Five hundred years ago, there was a wizard who married a rather lovely witch. Love being what it is, before long they had a charming daughter. She, while being quite magical was conceived and born purely with Loves own magic.
It happened, that while out walking with her daughter gathering herbs, the witch placed her daughter on a mossy bank to snooze. The little girl, being but a toddler was quite tired out. She fell asleep almost instantly and the witch went about her herb-collecting. She became quite engrossed in the work that when she finally remembered her daughter it was not quite morning, not quite afternoon. She returned to the mossy bank to collect the little girl, but imagine her consternation on finding something quite ugly and wrinkled in place of her daughter. It was, I am afraid to say, a changeling.
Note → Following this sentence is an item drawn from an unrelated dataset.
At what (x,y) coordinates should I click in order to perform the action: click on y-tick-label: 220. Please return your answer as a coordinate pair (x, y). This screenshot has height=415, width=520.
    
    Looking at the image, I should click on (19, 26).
No pretty little mouth, but a gaping maw; no charming dark eyes, but gawping green eyes like goosegogs! No fine hair like a wave of dark chocolate, but a few sparse wiry hairs like roots on a turnip. The witch went pale with horror and then with rage. You see, while she had the ability to use magic, the faeries are practically made of the stuff. She could not fight them, but she was determined to get her daughter back. She used a spell to wrench from the realm of Faery a darksome sprite - all spry brittle laughter and spiteful as nettle stings. Still, the sprite was respectful, for the witch could use her magicks on him.
"Mistress, your child is with Mab, imprisoned in a mirror, nor shall she be returned or allowed to grow to her maidenhood," the sprite told her.
The witch banished the sprite back to his realm and declared loudly,
"Hear me Mab - I shall have my daughter back! This I do swear by Oak and Elm and Bluebell Woods!"
Gathering her herbs then, she took the changeling by the ankle and went home. The wizard was furious, but set his mind to the task as did his wife. They took a mirror of the finest glass and carefully shattered it into a hundred parts. These parts were then heated at the edges and made into two half spheres. Then with a spell, the wizard bound the changeling into a nutshell and placed it within the hemispheres before sealing them up into a glass ball with iron bands. The wizard and his witch-wife then bound the ball with many spells and enchantments. This done, they took the ball out to the woods and suspended it between the trees - over a running stream. Faeries cannot cross running waters, so the ball twitched to the side of the stream on which the magical parents had brought it.
"Mab, here is your child. Bring back my girl or I will plunge your child into the stream."
Suddenly a mirror appeared in between the trees in which they saw their daughter still apparently asleep on the mossy bank where her mother had last left her. She was very pale. In front of the mirror stood a small elegantly dressed figure with a hammer in his hand. He was a faery mastersmith, a hard hand with a hammer.
"Release the faerie child carefully or I smash the mirror and you lose your daughter forever," the faerie-mastersmith sneered.
The witch paled in horror, but the wizard stood firm. He demanded that his child be freed from the mirror first. The mastersmith wriggled and writhed until their daughter was suddenly in her mother's arms. Now the wizard freed the changeling from the ball with a word. But the changeling was transferred into the faerie mirror. The witch and her wizard-husband turned themselves into eagles and carried their daughter back home with them. About her neck they placed a small iron crucifix on a light steel chain. This way she would never be faery-taken again.
Faeries don't like cold iron or the sign of the cross. They cannot cross running water either. Traditionally, a baby would have an open pair of scissors (so forming a cross) over their cradles, or a cross made of iron. The iron horseshoe nailed onto some porches of old houses in Britain may also be to prevent the faeries crossing the threshold. They loved to steal human children and replaced them with a faery child or changeling.
A 'goosegog' is an old English name for a gooseberry.